We first filter the dataset to the subset that the models answers correctly and have single-digit answer:
```shell
python filter_dataset.py 
```

Compute rank trajectories for intermediate, final result tokens and a random 'the' token decoded via logit lens
```shell
python logit_lens_exp_inter.py
```

Compute rank trajectories for intermediate, final result tokens and a random 'the' token decoded via coda lens
```shell
python coda_lens_exp_inter.py
```

Visualize the graph for rank trajectories of intermediate, final result tokens
```shell
python rank_analysis_inter_combined.py
```


### We benchmark Huginn's performance on GSM8k dataset under the condition of suppressing explicit CoT. The conclusion is we still NEED explicit CoT reasoning to achieve optimal performance!

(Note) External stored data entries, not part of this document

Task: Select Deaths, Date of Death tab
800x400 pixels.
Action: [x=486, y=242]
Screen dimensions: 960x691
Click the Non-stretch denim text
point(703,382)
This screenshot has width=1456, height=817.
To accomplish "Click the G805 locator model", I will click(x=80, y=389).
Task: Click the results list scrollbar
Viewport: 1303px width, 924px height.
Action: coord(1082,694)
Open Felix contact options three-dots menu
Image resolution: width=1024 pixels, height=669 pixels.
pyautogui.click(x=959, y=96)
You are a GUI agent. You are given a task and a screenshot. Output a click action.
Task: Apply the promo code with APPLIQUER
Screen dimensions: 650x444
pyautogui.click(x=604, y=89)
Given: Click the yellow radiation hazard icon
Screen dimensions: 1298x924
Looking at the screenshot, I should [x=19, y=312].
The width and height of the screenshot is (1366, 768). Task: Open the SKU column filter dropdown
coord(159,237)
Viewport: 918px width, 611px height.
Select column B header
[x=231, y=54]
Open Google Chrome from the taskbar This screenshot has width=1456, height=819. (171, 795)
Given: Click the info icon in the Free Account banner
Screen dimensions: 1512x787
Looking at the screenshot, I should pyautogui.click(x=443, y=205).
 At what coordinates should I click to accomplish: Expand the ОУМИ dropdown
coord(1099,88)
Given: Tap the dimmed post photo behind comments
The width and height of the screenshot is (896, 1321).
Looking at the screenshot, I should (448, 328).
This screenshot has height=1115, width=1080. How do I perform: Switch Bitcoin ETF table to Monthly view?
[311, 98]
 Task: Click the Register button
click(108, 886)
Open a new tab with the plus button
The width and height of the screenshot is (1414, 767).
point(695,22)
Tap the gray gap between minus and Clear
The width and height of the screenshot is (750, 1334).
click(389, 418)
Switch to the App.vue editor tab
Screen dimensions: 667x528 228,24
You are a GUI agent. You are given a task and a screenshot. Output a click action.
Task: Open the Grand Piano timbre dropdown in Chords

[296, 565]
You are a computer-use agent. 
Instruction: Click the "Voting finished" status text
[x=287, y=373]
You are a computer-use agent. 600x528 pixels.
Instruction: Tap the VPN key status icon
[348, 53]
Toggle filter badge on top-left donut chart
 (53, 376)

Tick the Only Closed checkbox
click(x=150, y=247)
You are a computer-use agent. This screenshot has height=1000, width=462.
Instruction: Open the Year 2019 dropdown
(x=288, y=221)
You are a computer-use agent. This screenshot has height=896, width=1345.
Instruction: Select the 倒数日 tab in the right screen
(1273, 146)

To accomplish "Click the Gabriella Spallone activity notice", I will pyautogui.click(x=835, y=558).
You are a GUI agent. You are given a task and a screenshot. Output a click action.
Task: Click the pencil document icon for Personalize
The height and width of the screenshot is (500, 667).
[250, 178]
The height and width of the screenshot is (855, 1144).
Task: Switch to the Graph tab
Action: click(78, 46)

To be consistent with original Huginn paper, we use lm_eval to conduct evaluation on GSM8k, and use the checkpoint [tomg-group-umd/huginn_swa_100_10_avg_0.9_merge](https://huggingface.co/tomg-group-umd/huginn_swa_75_7_ema_0.9_merge/tree/main). We use the following command for evaluation. Note that we edit the original YAML configuration with our system prompt and delete the reasoning processes in the 8-shot CoT prompting.

```shell
accelerate launch --num_processes 1 -m lm_eval   --model hf   --model_args pretrained=tomg-group-umd/huginn_swa_100_10_avg_0.9_merge,trust_remote_code=True,dtype=bfloat16,mean_recurrence=128   
--tasks gsm8k_stan   --include_path ./lm_eval/tasks/gsm8k   --batch_size 1   --num_fewshot 8  --output_path outputs/gsm8k_re128   --fewshot_as_multiturn   --apply_chat_template=True   --system_instruction="You are a concise and helpful assistant. Always return only the final answer straightway." --log_samples
```